*Data records:*
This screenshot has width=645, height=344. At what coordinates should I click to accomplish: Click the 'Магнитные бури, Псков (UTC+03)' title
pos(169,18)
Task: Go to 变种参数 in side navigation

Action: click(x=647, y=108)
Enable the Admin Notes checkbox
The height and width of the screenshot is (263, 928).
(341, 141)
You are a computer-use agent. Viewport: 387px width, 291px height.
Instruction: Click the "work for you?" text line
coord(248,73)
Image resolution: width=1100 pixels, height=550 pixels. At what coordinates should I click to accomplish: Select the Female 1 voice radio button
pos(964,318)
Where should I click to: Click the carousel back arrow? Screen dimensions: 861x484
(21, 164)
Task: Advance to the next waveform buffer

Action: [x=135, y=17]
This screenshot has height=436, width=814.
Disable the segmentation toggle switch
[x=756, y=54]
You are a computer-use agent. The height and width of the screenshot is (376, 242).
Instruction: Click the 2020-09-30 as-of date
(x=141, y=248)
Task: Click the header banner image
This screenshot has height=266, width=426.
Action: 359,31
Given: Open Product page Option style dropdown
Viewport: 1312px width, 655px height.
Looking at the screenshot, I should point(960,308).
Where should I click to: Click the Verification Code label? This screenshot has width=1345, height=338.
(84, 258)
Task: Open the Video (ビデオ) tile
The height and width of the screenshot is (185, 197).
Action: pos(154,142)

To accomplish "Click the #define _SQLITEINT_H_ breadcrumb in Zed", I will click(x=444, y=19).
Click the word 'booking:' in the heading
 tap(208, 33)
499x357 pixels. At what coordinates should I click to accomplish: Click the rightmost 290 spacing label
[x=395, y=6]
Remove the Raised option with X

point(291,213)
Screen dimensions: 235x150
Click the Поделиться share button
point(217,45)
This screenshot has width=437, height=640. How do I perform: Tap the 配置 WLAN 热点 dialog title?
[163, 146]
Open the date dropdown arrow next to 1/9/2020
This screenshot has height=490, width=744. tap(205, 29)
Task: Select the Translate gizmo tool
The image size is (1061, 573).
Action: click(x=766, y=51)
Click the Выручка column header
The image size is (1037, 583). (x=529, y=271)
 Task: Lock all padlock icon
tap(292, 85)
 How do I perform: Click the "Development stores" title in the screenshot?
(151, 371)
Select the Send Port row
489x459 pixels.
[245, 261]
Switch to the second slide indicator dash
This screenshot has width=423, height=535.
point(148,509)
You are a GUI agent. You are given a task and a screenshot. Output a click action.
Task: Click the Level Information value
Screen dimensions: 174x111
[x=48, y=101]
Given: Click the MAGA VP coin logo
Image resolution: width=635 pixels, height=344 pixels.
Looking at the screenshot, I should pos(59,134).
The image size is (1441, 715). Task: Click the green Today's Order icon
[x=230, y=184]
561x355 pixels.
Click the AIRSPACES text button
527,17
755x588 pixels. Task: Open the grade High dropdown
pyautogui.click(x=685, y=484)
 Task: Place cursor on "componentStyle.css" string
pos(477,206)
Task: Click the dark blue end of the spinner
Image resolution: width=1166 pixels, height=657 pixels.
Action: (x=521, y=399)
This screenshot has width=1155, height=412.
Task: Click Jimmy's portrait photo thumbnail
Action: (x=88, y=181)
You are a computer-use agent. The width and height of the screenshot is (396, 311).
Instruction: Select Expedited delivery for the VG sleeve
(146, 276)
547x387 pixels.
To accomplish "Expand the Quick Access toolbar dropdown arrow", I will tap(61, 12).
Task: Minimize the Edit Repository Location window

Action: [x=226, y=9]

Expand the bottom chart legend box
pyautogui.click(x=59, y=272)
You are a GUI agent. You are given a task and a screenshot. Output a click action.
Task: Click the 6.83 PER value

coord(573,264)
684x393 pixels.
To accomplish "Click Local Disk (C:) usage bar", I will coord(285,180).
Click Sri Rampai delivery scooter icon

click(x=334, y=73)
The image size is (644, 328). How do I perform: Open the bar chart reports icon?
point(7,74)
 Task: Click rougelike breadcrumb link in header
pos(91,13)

*Goal of the exercise:* Copy every line above without changes.

*Finished exercise:*
This screenshot has width=645, height=344. At what coordinates should I click to accomplish: Click the 'Магнитные бури, Псков (UTC+03)' title
pos(169,18)
Task: Go to 变种参数 in side navigation

Action: click(x=647, y=108)
Enable the Admin Notes checkbox
The height and width of the screenshot is (263, 928).
(341, 141)
You are a computer-use agent. Viewport: 387px width, 291px height.
Instruction: Click the "work for you?" text line
coord(248,73)
Image resolution: width=1100 pixels, height=550 pixels. At what coordinates should I click to accomplish: Select the Female 1 voice radio button
pos(964,318)
Where should I click to: Click the carousel back arrow? Screen dimensions: 861x484
(21, 164)
Task: Advance to the next waveform buffer

Action: [x=135, y=17]
This screenshot has height=436, width=814.
Disable the segmentation toggle switch
[x=756, y=54]
You are a computer-use agent. The height and width of the screenshot is (376, 242).
Instruction: Click the 2020-09-30 as-of date
(x=141, y=248)
Task: Click the header banner image
This screenshot has height=266, width=426.
Action: 359,31
Given: Open Product page Option style dropdown
Viewport: 1312px width, 655px height.
Looking at the screenshot, I should point(960,308).
Where should I click to: Click the Verification Code label? This screenshot has width=1345, height=338.
(84, 258)
Task: Open the Video (ビデオ) tile
The height and width of the screenshot is (185, 197).
Action: pos(154,142)

To accomplish "Click the #define _SQLITEINT_H_ breadcrumb in Zed", I will click(x=444, y=19).
Click the word 'booking:' in the heading
 tap(208, 33)
499x357 pixels. At what coordinates should I click to accomplish: Click the rightmost 290 spacing label
[x=395, y=6]
Remove the Raised option with X

point(291,213)
Screen dimensions: 235x150
Click the Поделиться share button
point(217,45)
This screenshot has width=437, height=640. How do I perform: Tap the 配置 WLAN 热点 dialog title?
[163, 146]
Open the date dropdown arrow next to 1/9/2020
This screenshot has height=490, width=744. tap(205, 29)
Task: Select the Translate gizmo tool
The image size is (1061, 573).
Action: click(x=766, y=51)
Click the Выручка column header
The image size is (1037, 583). (x=529, y=271)
 Task: Lock all padlock icon
tap(292, 85)
 How do I perform: Click the "Development stores" title in the screenshot?
(151, 371)
Select the Send Port row
489x459 pixels.
[245, 261]
Switch to the second slide indicator dash
This screenshot has width=423, height=535.
point(148,509)
You are a GUI agent. You are given a task and a screenshot. Output a click action.
Task: Click the Level Information value
Screen dimensions: 174x111
[x=48, y=101]
Given: Click the MAGA VP coin logo
Image resolution: width=635 pixels, height=344 pixels.
Looking at the screenshot, I should pos(59,134).
The image size is (1441, 715). Task: Click the green Today's Order icon
[x=230, y=184]
561x355 pixels.
Click the AIRSPACES text button
527,17
755x588 pixels. Task: Open the grade High dropdown
pyautogui.click(x=685, y=484)
 Task: Place cursor on "componentStyle.css" string
pos(477,206)
Task: Click the dark blue end of the spinner
Image resolution: width=1166 pixels, height=657 pixels.
Action: (x=521, y=399)
This screenshot has width=1155, height=412.
Task: Click Jimmy's portrait photo thumbnail
Action: (x=88, y=181)
You are a computer-use agent. The width and height of the screenshot is (396, 311).
Instruction: Select Expedited delivery for the VG sleeve
(146, 276)
547x387 pixels.
To accomplish "Expand the Quick Access toolbar dropdown arrow", I will tap(61, 12).
Task: Minimize the Edit Repository Location window

Action: [x=226, y=9]

Expand the bottom chart legend box
pyautogui.click(x=59, y=272)
You are a GUI agent. You are given a task and a screenshot. Output a click action.
Task: Click the 6.83 PER value

coord(573,264)
684x393 pixels.
To accomplish "Click Local Disk (C:) usage bar", I will coord(285,180).
Click Sri Rampai delivery scooter icon

click(x=334, y=73)
The image size is (644, 328). How do I perform: Open the bar chart reports icon?
point(7,74)
 Task: Click rougelike breadcrumb link in header
pos(91,13)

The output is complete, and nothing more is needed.